## Required task:
Put this sentence from the article on plans to launch rockets from Woomera into Spanish: "SLS claims it could receive contracts for around eight launches per year."

## Page extract:
By Damien Lawson
Peace activists' fears have been confirmed by a leaked submission outlining plans to launch rockets from the Woomera Prohibited Area in South Australia.
The submission, by the state government on behalf of the aerospace consortium Southern Launch Service (SLS), requests a federal government subsidy of $10 million and a commitment to buy the first two launches.
The government funding needed to get the project off the ground is indicative of the viability of such projects — the Cape York Spaceport is still unable to find adequate financial backers — in a world which has a host of launch facilities already running and more being developed.
More importantly, the redevelopment of the Woomera Rocket Range poses grave threats to the already damaged environment of South Australia's north-west and would be a further hurdle in Aboriginal struggles for land rights in the area. The project is also heavily implicated in the global strategies of military planners and the corporate arms traders.
SLS is a consortium of aerospace companies which have a long history in the arms trade: British Aerospace, maker of jet fighters and other military aircraft; Hawker de Havilland, responsible for the upgrade of Australian helicopters for use on Bougainville; Auspace. The consortium has expressed interest in bringing Australian Defence Industries, CSA, the Australian Submarine Corporation and other electronics and aerospace companies in on the project.
Transfield, builder of the Australia's new ANZAC frigates, was the original backer of a previous consortium, Australian Launch Vehicles. Transfield pulled out when it failed to win the contract for launching Motorola's Iridium satellites.
The present consortium believes there is a market for launch and recovery services for what it calls "lightsats": small, usually communications satellites between 500 and 800 kg in weight. SLS claims it could receive contracts for around eight launches per year.
The problem is the present glut on the world launch market. The US, Europe, Russia, China and India all have the ability to launch satellites. The US and China in particular have a developed and highly subsidised space industry. Brazil, Canada and Japan are developing commercially oriented space industries.

## Screenshot and document pointing data:

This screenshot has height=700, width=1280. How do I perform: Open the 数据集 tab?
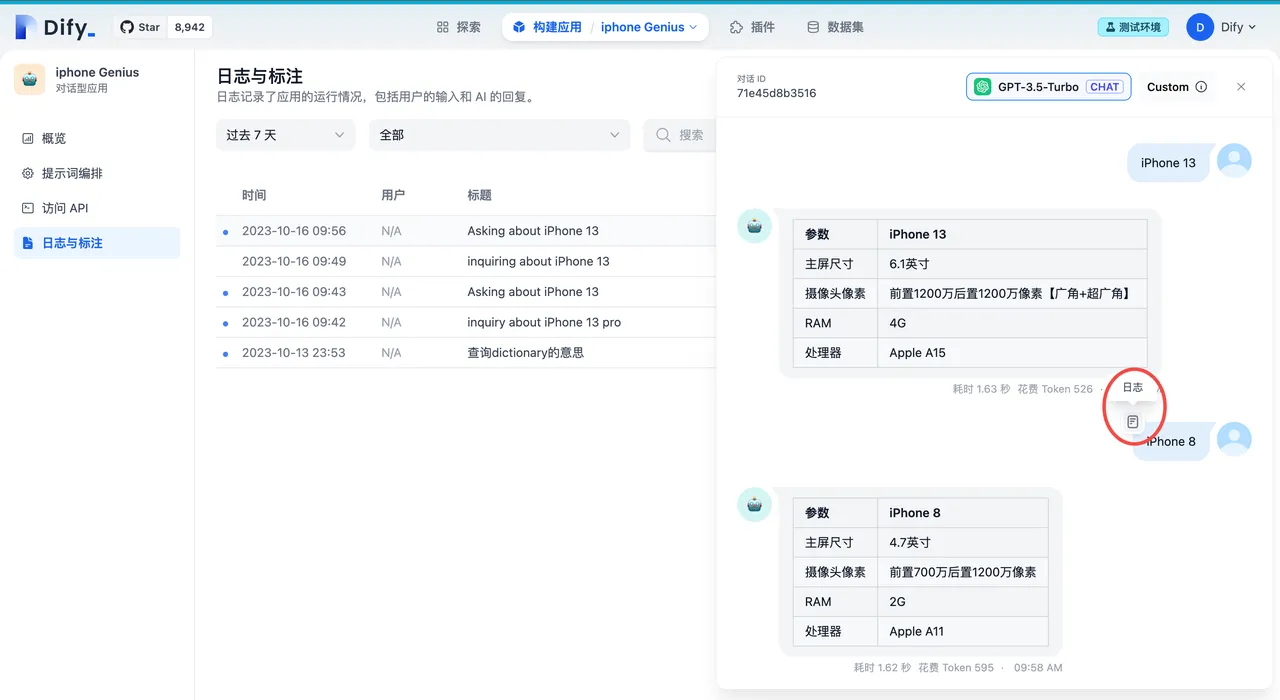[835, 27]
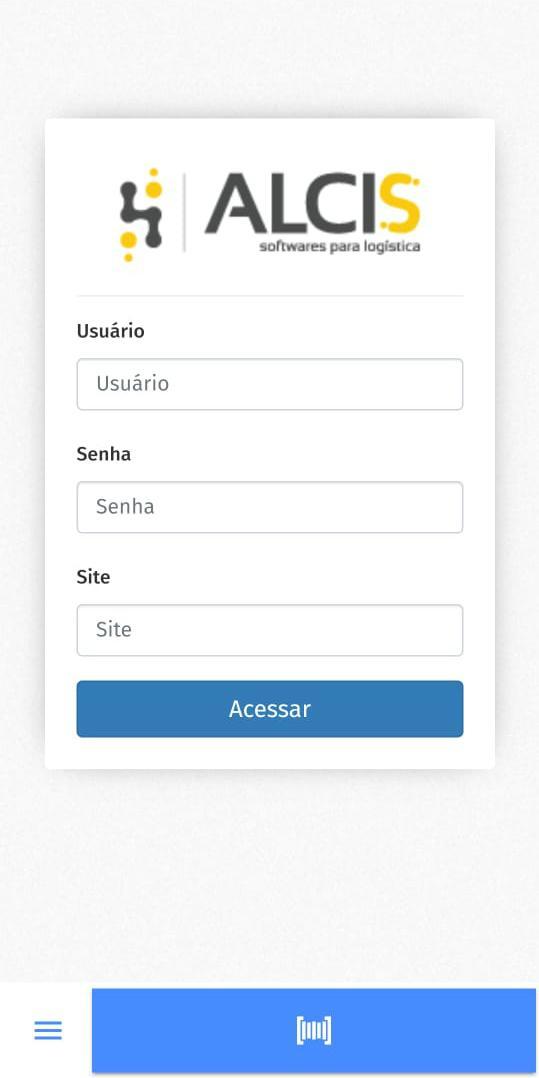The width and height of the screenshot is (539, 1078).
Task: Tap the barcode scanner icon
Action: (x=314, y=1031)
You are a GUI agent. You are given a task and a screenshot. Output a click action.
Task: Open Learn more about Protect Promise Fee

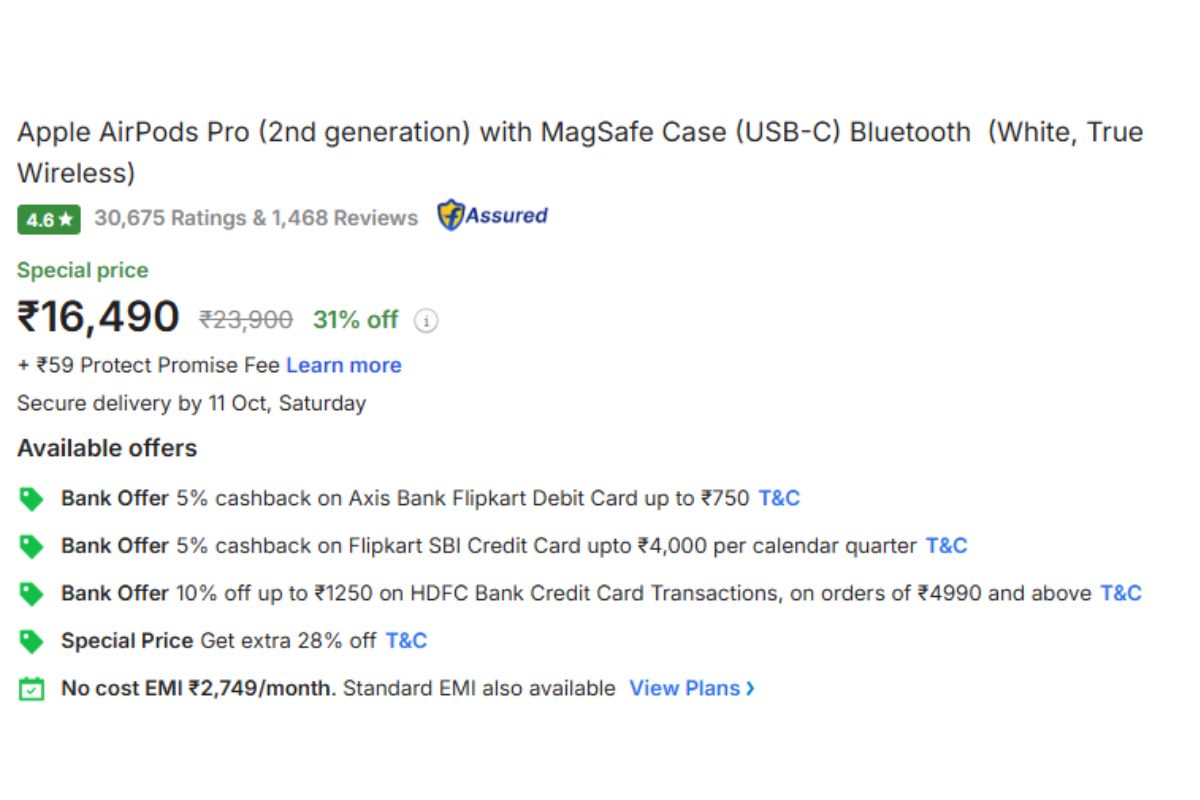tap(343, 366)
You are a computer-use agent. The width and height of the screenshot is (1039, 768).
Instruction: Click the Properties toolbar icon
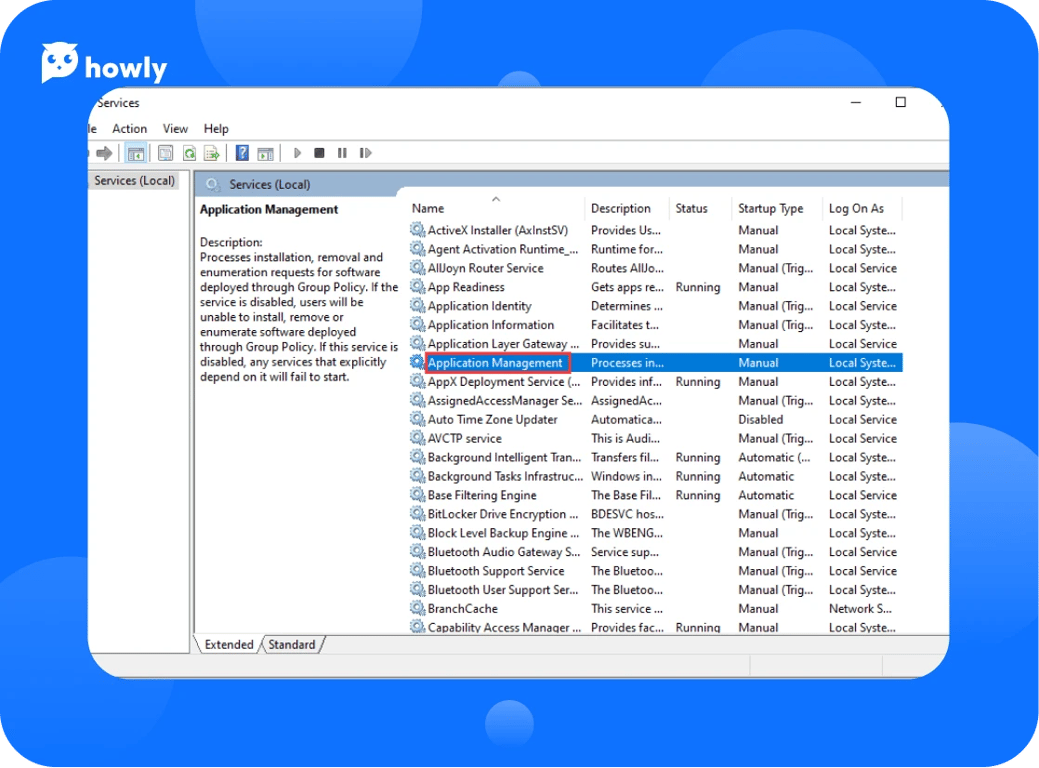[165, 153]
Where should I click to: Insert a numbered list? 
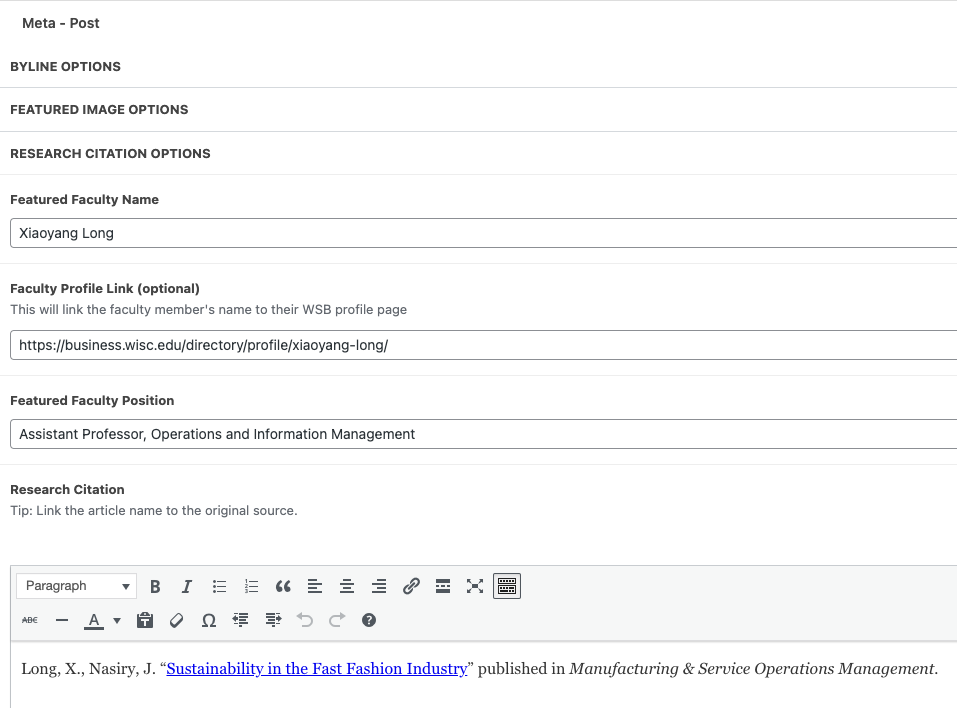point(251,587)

## Written reply:
SLS afirma que podría obtener contratos para unos ocho lanzamientos al año.